# New(old) Yamaha for me!



## fingers (Sep 4, 2007)

I have been babysitting a absolutly mint Yamaha FG336sb for 4 or 5 months now.Over that time I have used it as my #1 guitar and fell head over heals in love with it.
Fantastic massive sound,tone and sustain.Funny how a 30 year old yamaha is the #1 sounding accustic in my collection of 9 much more expensive guitars.And looks? well it looks like a million bucks with it's absolutly flawless sunburst finish.
So anyways,the lady I was "babysitting" it for was over last night and I played her a few tunes,she then gave it to me!
So any Yamaha pro's out there able to give me some info on this guitar?
I have googled it and found a little info on it,but mostly on the FG336 not the FG336sb.Conflicting reports on wether it is a lam or soild top.
Serial # is s1101007

Thanks 
Aaron:food-smiley-004:


----------



## bagpipe (Sep 19, 2006)

Cant give you any info on it but congrats on the new guitar. Especially one that you've been enjoying so much. I love a happy story. Oh ... and ...


Need Pics


----------



## fingers (Sep 4, 2007)




----------



## Ship of fools (Nov 17, 2007)

*The SB*

The SB actually was changed from SB meaning Sunburst to SB meaning soild top, so that means yours is a solid top guitar as for the back and sides is where it starts to get really tricky, because at this point cures woods were almost impossible to find and thats only if the label says it was built in Japan as the Yamaha company had switched over to Taiwan in the early 80's, however they also say they wherre discountinued in the late 1981.
Yours looks pristine, like it just came out of the box, except for the pickguard you'd never known she was that old.Enjoy the heck out of it now that its your baby.Ship


----------



## fingers (Sep 4, 2007)

Thanks for the reply's
So it was purchased in the fall of 1978 for $198(she gave me the orig receipt).Weird thing is that the label say's"made in taiwan".
All that aside,the playability of this guitar is a solid 8/10 and the sound is 9or10,absolutly opened my eyes to pre-80's yamaha's.
I will be keeping a eye open from now on for these awsome vintage underrated guitars.


----------



## xuthal (May 15, 2007)

Yuppers around that price range.A while a go someone sent me a link the the yamaha guitar archive page and i bookmarked it.Heres a link to your guitar.
http://www.yamaha.com/apps/guitararchives/guitarchive2.asp
And heres a link to the home page of the archive section if you want to search for more vintage yamis:smile:
http://www.yamaha.com/apps/guitararchives/guitarchive2.asp


----------



## xuthal (May 15, 2007)

I guess the links didnt work as they should have.Just click on the acoustic and type your model in(no capitals or spaces)
Congrats on your new guitar,A bone nut and saddle will do wonders if you feel the need.


----------



## sneakypete (Feb 2, 2006)

my understanding from the catalogs and numerous old Yamahas I own and have seen here is that the SB stands for sunburst, they still list them that way.
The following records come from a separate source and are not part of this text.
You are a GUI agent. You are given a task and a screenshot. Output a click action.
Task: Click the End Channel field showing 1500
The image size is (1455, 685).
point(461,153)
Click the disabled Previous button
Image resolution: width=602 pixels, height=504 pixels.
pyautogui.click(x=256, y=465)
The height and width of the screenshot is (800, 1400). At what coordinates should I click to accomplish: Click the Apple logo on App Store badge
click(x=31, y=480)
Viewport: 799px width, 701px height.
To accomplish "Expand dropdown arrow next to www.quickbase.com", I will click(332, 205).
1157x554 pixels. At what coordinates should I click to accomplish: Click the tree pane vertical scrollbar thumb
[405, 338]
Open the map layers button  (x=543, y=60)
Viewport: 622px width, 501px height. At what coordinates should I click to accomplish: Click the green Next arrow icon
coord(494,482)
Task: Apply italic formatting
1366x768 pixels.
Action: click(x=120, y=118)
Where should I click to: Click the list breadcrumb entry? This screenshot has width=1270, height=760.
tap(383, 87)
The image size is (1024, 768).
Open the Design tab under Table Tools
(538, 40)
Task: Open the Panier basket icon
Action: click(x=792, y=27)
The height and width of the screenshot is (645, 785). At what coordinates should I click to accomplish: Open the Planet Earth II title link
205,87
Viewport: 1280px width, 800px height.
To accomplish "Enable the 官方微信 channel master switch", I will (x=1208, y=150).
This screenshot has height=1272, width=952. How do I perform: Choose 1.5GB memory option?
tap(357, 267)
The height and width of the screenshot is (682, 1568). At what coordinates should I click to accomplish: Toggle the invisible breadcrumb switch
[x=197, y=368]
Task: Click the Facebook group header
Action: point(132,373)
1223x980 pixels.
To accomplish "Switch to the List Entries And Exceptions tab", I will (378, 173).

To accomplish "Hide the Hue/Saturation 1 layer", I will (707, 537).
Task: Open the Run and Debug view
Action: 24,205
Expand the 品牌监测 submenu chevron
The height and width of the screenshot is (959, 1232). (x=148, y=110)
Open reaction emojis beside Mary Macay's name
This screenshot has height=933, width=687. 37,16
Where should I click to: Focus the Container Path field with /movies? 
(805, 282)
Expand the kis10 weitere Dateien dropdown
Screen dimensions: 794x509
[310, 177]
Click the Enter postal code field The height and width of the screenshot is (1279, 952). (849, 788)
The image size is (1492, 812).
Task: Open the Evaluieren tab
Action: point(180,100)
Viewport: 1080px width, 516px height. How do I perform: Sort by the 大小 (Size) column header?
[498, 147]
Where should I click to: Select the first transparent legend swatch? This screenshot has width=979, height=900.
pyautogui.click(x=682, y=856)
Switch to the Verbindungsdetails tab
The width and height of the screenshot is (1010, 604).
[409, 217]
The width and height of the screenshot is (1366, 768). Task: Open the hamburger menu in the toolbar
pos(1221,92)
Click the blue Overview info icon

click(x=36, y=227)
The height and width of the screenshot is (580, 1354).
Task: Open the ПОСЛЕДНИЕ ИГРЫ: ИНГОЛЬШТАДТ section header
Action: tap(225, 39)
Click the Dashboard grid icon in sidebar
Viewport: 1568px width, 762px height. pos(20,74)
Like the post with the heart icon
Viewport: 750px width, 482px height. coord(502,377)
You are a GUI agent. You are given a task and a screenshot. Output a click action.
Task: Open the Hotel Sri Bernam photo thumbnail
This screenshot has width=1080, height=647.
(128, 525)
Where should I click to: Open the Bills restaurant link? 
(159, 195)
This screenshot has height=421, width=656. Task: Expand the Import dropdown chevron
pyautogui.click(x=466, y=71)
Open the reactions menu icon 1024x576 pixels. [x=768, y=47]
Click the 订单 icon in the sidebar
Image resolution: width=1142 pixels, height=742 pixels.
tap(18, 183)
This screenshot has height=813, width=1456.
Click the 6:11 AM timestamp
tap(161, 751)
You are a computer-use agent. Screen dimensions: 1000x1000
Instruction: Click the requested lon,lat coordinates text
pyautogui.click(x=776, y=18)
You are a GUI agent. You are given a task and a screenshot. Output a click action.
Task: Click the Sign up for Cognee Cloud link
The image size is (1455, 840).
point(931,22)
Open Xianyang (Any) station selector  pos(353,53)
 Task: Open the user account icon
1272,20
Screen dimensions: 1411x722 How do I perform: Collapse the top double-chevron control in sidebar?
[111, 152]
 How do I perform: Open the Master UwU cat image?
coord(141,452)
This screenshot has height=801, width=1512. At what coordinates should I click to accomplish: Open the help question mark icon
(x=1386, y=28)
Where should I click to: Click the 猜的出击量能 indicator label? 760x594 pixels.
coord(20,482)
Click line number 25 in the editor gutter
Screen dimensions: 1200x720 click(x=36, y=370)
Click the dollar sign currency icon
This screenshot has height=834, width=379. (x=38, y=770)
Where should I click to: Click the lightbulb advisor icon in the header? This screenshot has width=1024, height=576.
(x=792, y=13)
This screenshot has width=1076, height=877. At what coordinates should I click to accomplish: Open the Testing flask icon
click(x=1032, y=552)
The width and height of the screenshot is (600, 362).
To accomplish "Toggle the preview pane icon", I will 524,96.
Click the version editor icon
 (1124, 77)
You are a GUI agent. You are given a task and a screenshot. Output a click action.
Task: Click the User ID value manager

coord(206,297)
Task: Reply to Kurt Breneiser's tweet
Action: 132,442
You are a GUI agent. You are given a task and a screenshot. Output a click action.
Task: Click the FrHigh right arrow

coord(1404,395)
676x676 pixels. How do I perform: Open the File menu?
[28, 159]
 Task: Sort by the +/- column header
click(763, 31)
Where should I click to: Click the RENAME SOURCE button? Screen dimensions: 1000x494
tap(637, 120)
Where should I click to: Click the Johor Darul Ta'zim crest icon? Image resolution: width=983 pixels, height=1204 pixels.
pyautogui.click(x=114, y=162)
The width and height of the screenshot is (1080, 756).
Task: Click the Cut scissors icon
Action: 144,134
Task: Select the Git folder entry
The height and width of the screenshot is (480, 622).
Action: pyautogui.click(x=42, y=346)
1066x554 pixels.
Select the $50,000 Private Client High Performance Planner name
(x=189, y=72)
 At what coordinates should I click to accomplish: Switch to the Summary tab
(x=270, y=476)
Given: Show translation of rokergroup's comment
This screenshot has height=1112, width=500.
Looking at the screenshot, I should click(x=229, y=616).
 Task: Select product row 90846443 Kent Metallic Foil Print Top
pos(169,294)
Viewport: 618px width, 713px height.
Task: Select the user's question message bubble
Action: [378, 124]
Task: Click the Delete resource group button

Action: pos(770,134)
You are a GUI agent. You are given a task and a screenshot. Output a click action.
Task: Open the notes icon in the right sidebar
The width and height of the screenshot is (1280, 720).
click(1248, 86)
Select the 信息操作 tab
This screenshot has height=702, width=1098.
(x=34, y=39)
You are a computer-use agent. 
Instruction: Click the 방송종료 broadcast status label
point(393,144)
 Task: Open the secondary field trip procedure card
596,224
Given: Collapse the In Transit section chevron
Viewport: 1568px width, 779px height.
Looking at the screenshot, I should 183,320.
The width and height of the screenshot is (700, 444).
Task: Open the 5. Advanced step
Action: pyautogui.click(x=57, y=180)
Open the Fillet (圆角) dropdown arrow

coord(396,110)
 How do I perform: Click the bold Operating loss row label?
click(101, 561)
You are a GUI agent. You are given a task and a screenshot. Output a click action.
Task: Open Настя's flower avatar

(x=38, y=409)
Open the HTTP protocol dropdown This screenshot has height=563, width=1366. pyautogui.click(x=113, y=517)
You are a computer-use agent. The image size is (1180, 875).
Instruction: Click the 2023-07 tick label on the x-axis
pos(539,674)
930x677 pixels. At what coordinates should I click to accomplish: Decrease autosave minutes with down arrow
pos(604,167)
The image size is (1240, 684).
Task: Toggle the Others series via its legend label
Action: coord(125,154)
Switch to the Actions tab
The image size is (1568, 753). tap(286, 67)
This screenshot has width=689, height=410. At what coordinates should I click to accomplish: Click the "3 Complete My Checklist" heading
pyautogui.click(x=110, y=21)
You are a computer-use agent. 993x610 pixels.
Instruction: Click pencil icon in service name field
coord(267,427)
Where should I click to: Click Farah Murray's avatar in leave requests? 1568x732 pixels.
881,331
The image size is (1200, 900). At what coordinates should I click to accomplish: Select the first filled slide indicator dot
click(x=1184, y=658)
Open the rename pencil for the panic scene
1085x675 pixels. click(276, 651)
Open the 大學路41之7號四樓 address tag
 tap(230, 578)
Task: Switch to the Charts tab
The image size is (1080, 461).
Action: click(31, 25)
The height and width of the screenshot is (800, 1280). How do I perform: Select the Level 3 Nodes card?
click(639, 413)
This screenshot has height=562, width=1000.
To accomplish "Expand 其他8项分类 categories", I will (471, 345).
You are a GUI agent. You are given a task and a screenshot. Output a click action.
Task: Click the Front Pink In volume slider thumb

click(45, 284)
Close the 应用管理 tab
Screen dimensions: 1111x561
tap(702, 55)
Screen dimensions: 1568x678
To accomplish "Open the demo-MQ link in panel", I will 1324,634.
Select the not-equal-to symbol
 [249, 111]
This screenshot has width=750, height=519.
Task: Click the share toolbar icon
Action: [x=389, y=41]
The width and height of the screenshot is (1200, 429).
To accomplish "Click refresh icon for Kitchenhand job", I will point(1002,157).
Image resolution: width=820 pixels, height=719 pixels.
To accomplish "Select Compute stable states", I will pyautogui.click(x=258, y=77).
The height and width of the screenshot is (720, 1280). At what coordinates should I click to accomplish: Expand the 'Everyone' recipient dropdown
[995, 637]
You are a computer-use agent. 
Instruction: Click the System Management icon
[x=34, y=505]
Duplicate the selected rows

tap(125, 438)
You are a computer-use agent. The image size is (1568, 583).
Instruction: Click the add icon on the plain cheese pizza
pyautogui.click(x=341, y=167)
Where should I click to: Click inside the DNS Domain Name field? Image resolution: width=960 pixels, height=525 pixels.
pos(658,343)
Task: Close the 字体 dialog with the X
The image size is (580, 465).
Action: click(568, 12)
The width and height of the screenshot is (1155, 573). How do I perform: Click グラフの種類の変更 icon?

The ones with solid tops just have an S in the model number. This one is listed on line as being a spruce top, mahogany sides, nato neck made from 1977 to 1981 think it was.
Not that tricky at all for FGs, the Japanese books I have with extensive articles on Yamaha state that the first two light green label FGs were introduced in 1966, FG-150 and FG-180, and were all laminates. Evidently Yamaha was trying to find a solution to the cracked tops they were getting complaints on for their export Dynamics #30, 50 and 70, the very first laminates were the S series Dynamics, S-50 and S-70, then the light green labels, then the red label FGs and after that a butt load of models and label colors and shapes. The light green labels spelled the end for the all solid wood Dynamics...not to be confused with the later S series Dynamics...and the only all solid wood FGs I know of...and I`ve been wrong before... are the FG-1500, 2000 and 2500, made from Brazilian and sell for thousands today, get one of those and you`ll really have something. I see old Yamaha red labels practically every day here and honestly none sound better than my Dynamics so I have only one FG, the 170. Still, old Yamahas get a lot of respect from owners and are getting more and more collectable, but for me I`ll stick to my Dynamics the earliest of mine goes back to the early 50s. No doubt Yamaha was making magic back then, and if theres any doubt about the tops, I use my watchmakers loupe to check em, the ones I see have a very thin top layer, a thicker center, and a very thin bottom layer so they can appear to be solid sometimes. All this applies only to the FGs, the L series are a different thing alltogether and in a different league and the tops ends are still made in Japan today.


----------



## Ship of fools (Nov 17, 2007)

*At one time*

Sneaky at one time it did mean Sunburst, but for some reason they switched it over to Solid during the Late 70's, It was during their time of having problem /pre Tiawan.
A lot of information as always when they start switching factories tends to get lost forgotten and most info on a lot of guitars is based on info coming from the likes of us.
as oyu can see from his sale slip was in 1978 and yet the label says made in Tiawan and yet their site says that move didn't happen till 1981, and I think that is the wrong label also for a 1978, but who really knows for sure about anything.Ship


----------



## sneakypete (Feb 2, 2006)

OK then... just get the Japan Vintage series of books, extremely useful.


----------



## Ship of fools (Nov 17, 2007)

*Hey Sneaky*

This is where I got the info from, Blue Book of Acoustic Guitars 11th Edition, the info regarding was on page 650, 6th line down where it says that they switched the suffix, mind you like all things these are just best guess from those of us who love our guitars, most of the information is often lost or misplaced by the makers and many times production is not the same as what they advertised initially, so you could be just as right, this is all a guessing game sometimes with the earlier model;s, enjoy.Ship


----------



## sneakypete (Feb 2, 2006)

...edited...


----------



## Rick31797 (Apr 20, 2007)

*Yamaha*

Here is one that just came up forsale. looks great..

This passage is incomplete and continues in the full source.